Sōzu grew from a need at Clever Cloud to handle frequent configuration changes in a reverse proxy. Since the platform follows immutable infrastructure principles, applications move frequently from one virtual machine to another, and the reverse proxy's routing configuration must be updated.
Classical solutions like HAProxy were designed to restart their process on each configuration change. This causes a few issues:
- restarting a proxy's process will cause a temporary spike in CPU and RAM usage (resource usage is duplicated)
- handling lingering connections:
- either we stop the old process and lose the connections it was still handling
- or we keep the old process until connections are done, but we might end up with a lot of old processes if we restart regularly
Changing the proxy's configuration should be a routine task performed at runtime. We should not need to restart an entire process just to handle this.

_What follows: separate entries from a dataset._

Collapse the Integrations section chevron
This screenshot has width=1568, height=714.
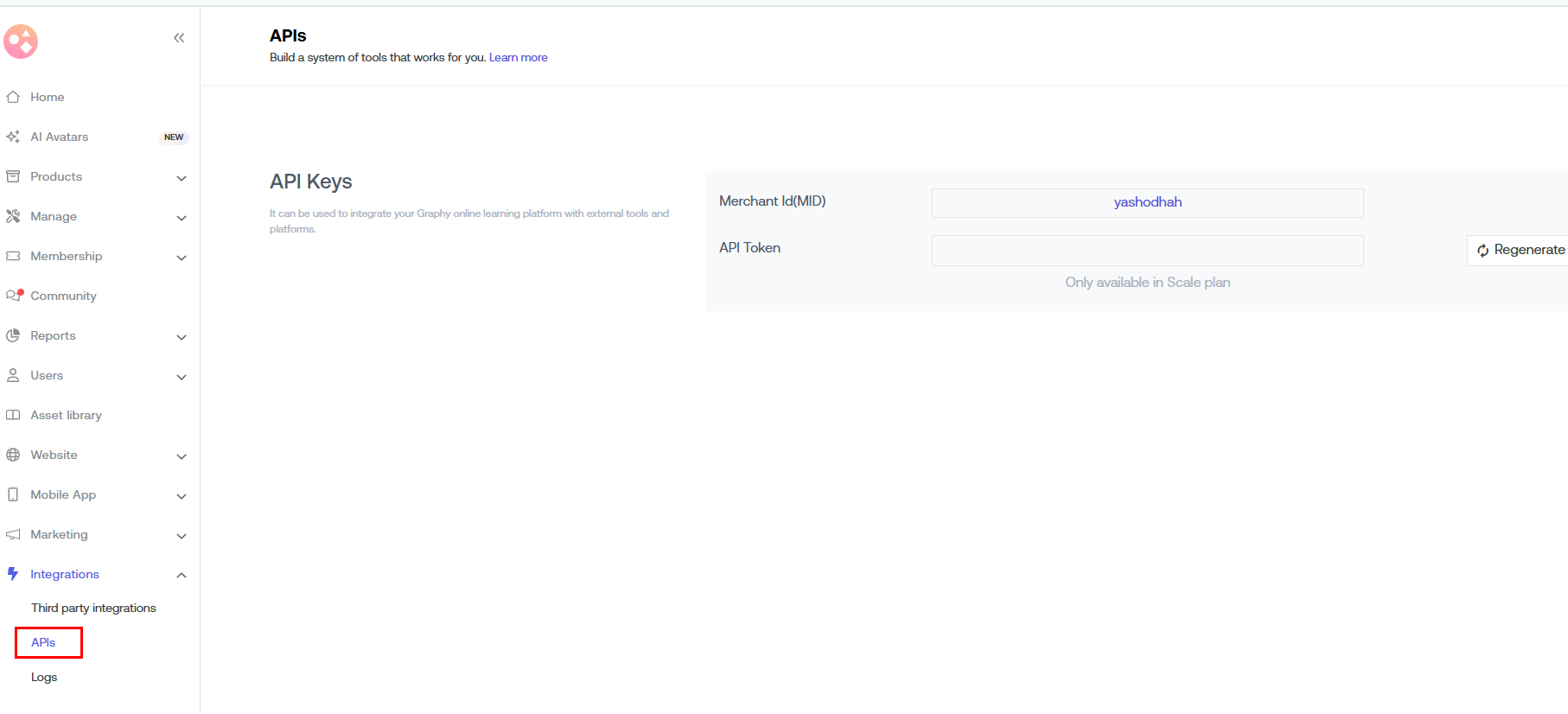coord(182,575)
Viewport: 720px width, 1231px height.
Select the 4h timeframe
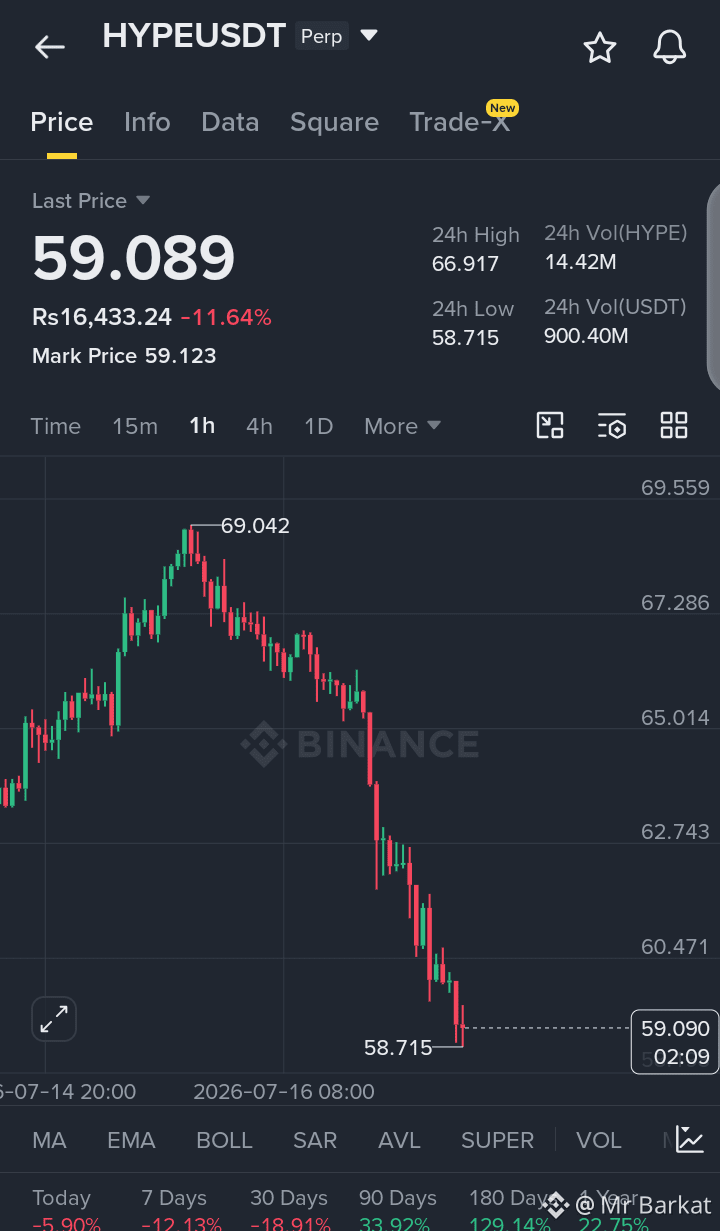(259, 426)
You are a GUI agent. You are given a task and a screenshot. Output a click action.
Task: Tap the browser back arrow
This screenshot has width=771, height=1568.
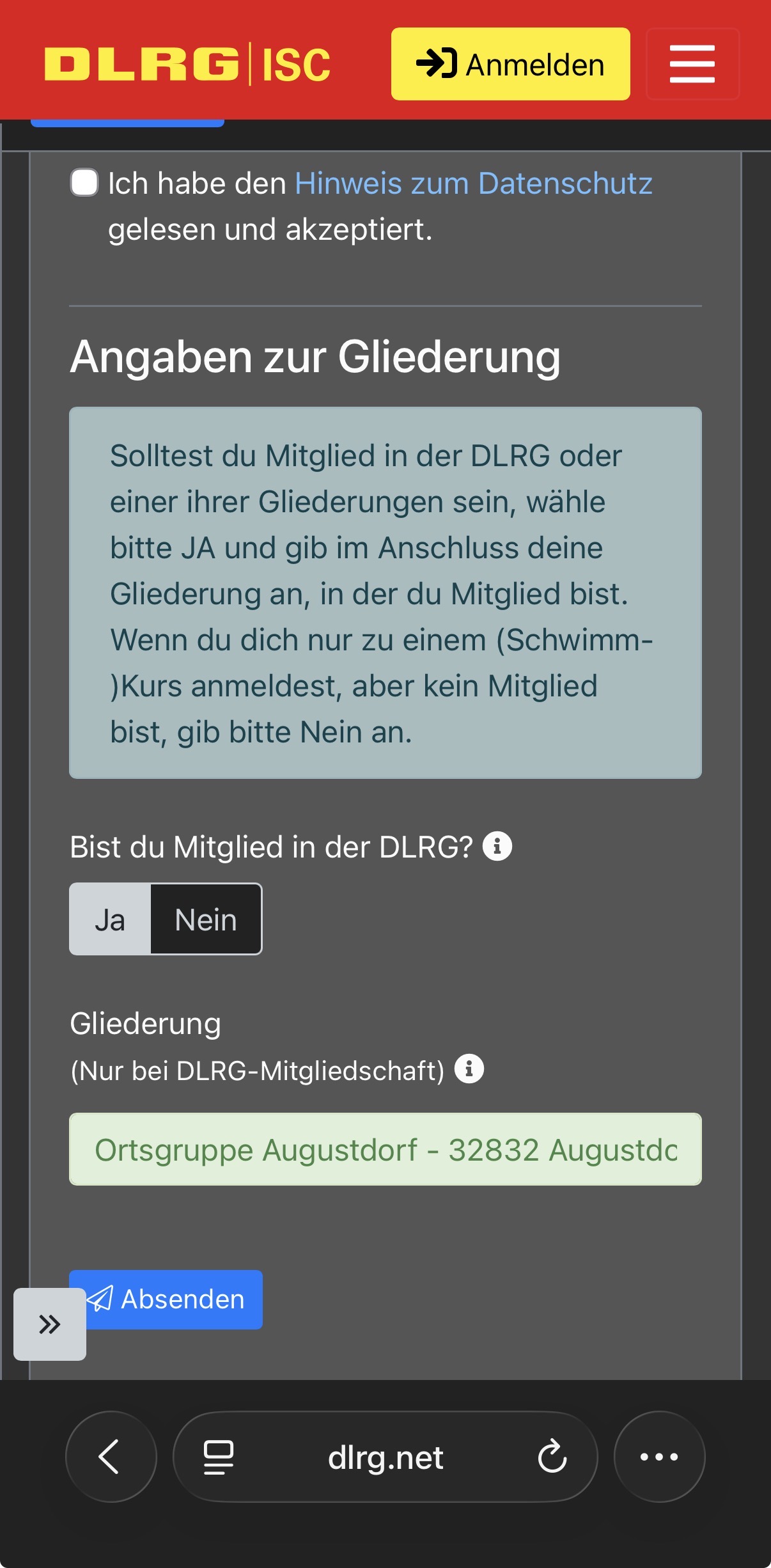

This means that configuration management must support dynamic changes, so it must be reflected in the tools we use to drive sōzu, and we need to provide good libraries to handle that use case.
instead of reloading an entire state (like hot relading a configuration file), we can push small modifications, like "remove this backend server", or "add this certificate". This gives us more information on the runtime system, like knowing when we can actually drop a backend server (once no more connections are using it).
We should be able to fix the limits in resource usage (CPU, RAM, connections, etc) directly in sōzu's configuration. Instead of indefinitely increasing resource usage under load, we will refuse new traffic right away. This provides back pressure and allows clients to be smart about their retries, and keep a predictable latency and behaviour for existing connections.
Once you started sōzu, it should be able to serve traffic indefinitely. If issues happen that cause a failure, it should not bring down the whole proxy, and it should be able to go back to handling traffic automatically.
Side effect of this approach: a binary upgrade should not result in lost traffic.
This is the main driver behind the current multiprocess architecture.
Since sōzu will likely see the traffic from a lot of client connections, and the private keys to their TLS certificates, it should be safe enough to protect its memory.
To that end, we chose Rust for its memory safety features.
Sōzu should have a very predictable behaviour in its memory usage and its latency. Any irregularity should be observed and removed.
This standpoint has driven various decisions:
- Rust allowed us to avoid garbage collection pauses
- preallocations and pooling to avoid some allocations in the hot path
- single threaded, shared nothing architecture to avoid synchronization between cores
While sōzu is able to handle fine grained configuration changes, it is not its role to connect to every configuration management tool under the sun (etcd, kubernetes, etc). Instead, we should provide means to write tools connecting sōzu and the rest of the system.
Going further, the code that handles configuration changes should be reusable outside of sōzu. It is currently quite easy to write a tool that loads a configuration state from a file, get the current state from sōzu, generate a diff then send configuration messages for the diff to sōzu.
Writing configuration tools should be easy enough, and the configuration protocol should be accessible from any language.